Booker is currently deciding if he should run against Chris Christie, and this article — which comes complete with a goofy photo of Booker, Blackberry in hand — is a pretty good preview of the attacks he’d face if he were to take on the very popular incumbent governor. Newark “remains an emblem of poverty,” the Times reports, running down the rising taxes, crime, and unemployment rates. The governor’s people are even allowed to flex a little muscle: “Mr. Christie’s advisers are well aware of the charge that the mayor has not lived up to very high expectations, and so doubt that Mr. Booker will run.” (Recent polls put Booker down 53 percent to 35 percent in a head-to-head matchup.)
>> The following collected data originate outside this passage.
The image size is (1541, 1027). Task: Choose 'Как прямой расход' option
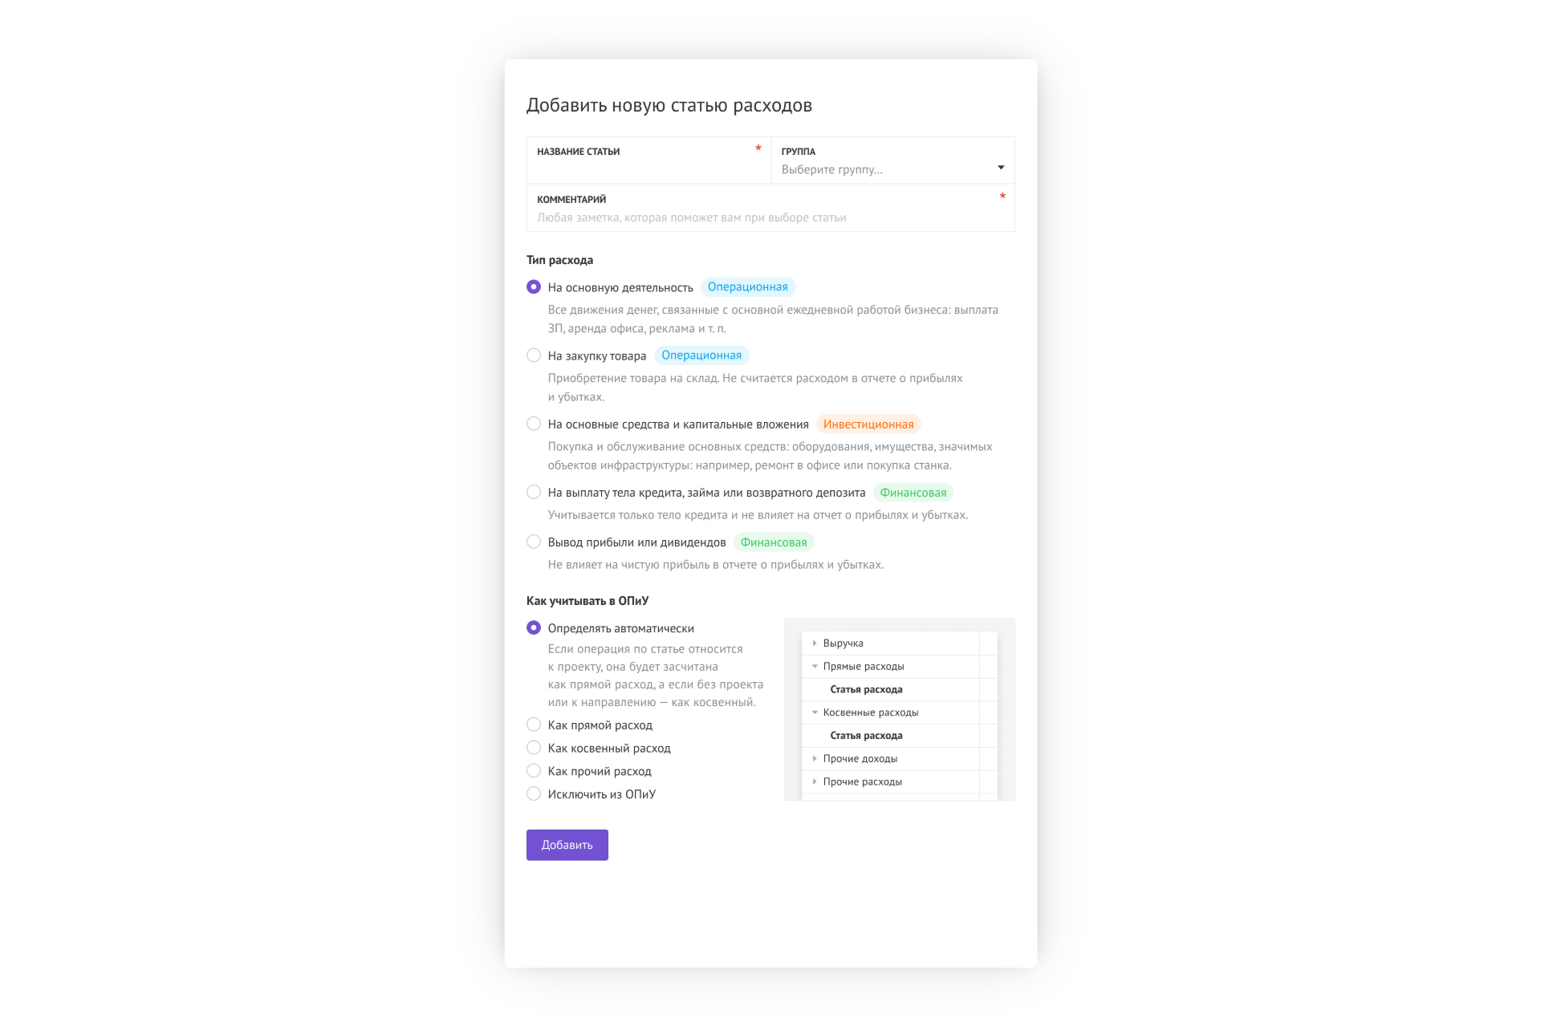(x=534, y=725)
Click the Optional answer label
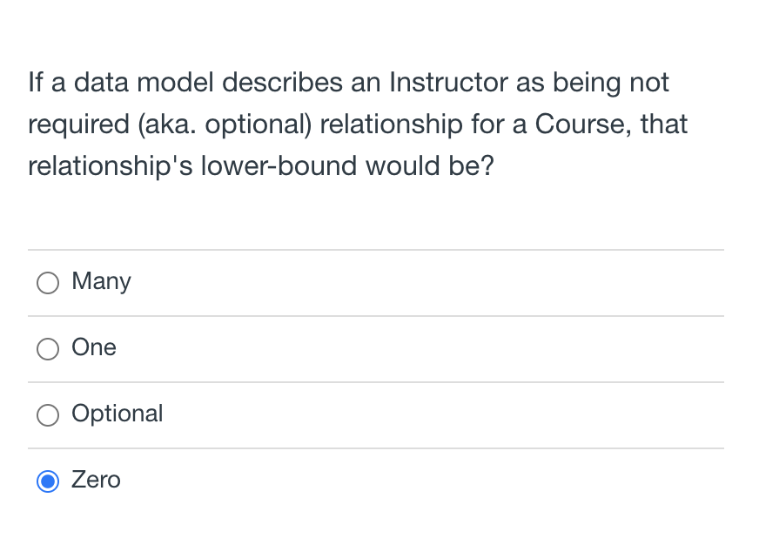 (x=117, y=414)
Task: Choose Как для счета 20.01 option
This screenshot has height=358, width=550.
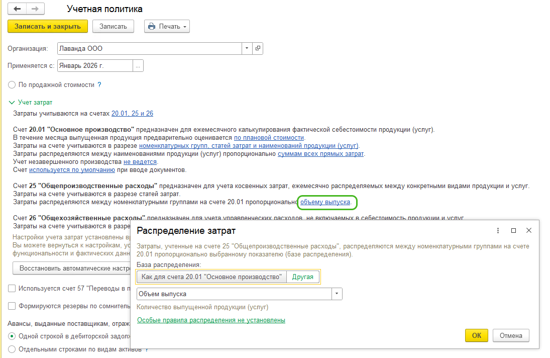Action: click(211, 277)
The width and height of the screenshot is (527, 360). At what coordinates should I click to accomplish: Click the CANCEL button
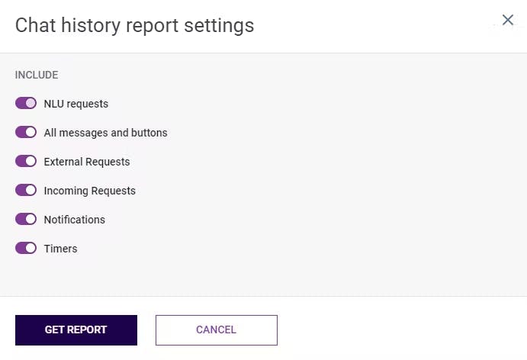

Despite his wins for the city, like collecting $400 million in donations, it’s with regard to Booker’s self-promotion and fancy friends that the Times strikes hardest. Citing the Star-Ledger’s report that the mayor “was out of town nearly a quarter of the time between January 2011 and June 2012,” the story finishes with an epic burn:
He invited a reporter to see the system in action. He then called to apologize that he could not be there: “I’m in and out of New York all day.”
Instead, his staff demonstrated the system. Mr. Booker was on his way to host a reading at a bookstore on the Upper West Side, filmed by CNN. He then spoke at a benefit at Cipriani and attended a movie premiere at Google’s New York headquarters. Afterward, he announced on Twitter, “I sat on a panel with Richard Branson.”
“In a difficult media day here is a hard-nosed, tough but fair look at my administration,” Booker said today (on Twitter, of course), linking not to the Times article but a piece from The New Republic exploring the same issues. Acutely aware of his public profile, it will be fascinating to see if the @-reply mayor will adjust his behavior accordingly. More likely is that Christie gave a lot of high-fives today.